Yes, they did. But very fair point about getting an employer match first - that’s essential.

Yes. Also, you can have a Roth IRA at Fidelity or Vanguard or wherever for a fraction of the cost inside a standard 401k, which are usually packed with hidden fees (if there’s not a line item for admin or advisory fees on your statement, just compare the expense ratios of the investment options versus how the expenses are reported on Morningstar. The ones at my company come in at about 0.40% higher.).

One argument I heard was to contribute enough to the 401(k) to max out employer matching, then to contribute to the Roth account up to the maximum for that and if there is still money available, make additional contributions to the 401(k).

Whoops, my bad. I was only looking at the first post.

Interesting strategy. I don’t know if I, for instance, could have done that, since all of my 401k contributions were payroll deductions.

Technically, she could just open any normal bank account and put the beneficiary down as whoever. And, likewise, she could set up for money to go to that account every month or deposit into it as she can.

But if she wants something more official then she could probably look into revocable trust.

Or if she wants to go very arcane, she could look at infinite banking, but I believe that would require being able to find whole life insurance.

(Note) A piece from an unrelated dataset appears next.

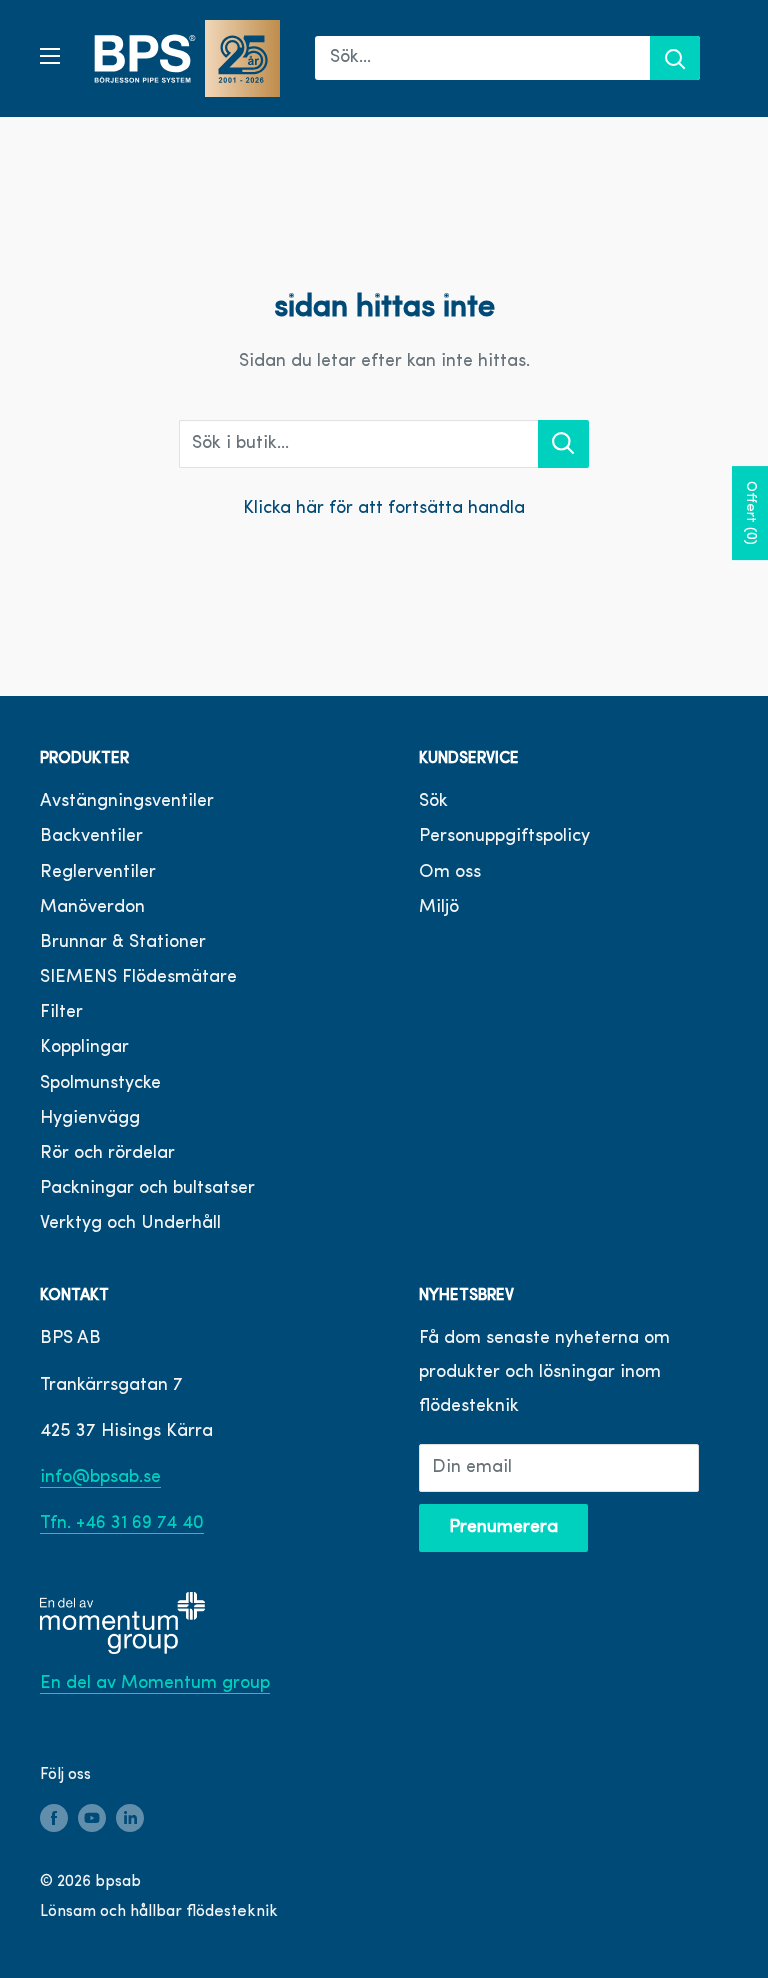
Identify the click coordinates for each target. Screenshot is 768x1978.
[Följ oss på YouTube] (92, 1819)
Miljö (439, 908)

This company is saying that they offer permanent life insurance policies (including whole life) to the chronically ill. She might want to do her own checking and not trust the financial advisor. It’s real easy to not find things if you don’t actually look for them.

Assuming that she continues on to live a long and functional life, being able to turn the insurance policy into collateral for self-directed loans is not a terrible power to have. And if that never happens then the fallback is that she has whole life insurance that will pay out to her chosen beneficiary.

Personally, I’d go with the revocable trust option if she feels like she needs to level it up somehow.

I think all 401k contributions are payroll deductions. But the strategy is simply doing some math. You figure out how much you can afford to contribute each year. The first portion of that amount is to maximize your match. Then you factor what you’d put to a Roth IRA, up to the contribution limits. Whatever is left over you put in the 401k.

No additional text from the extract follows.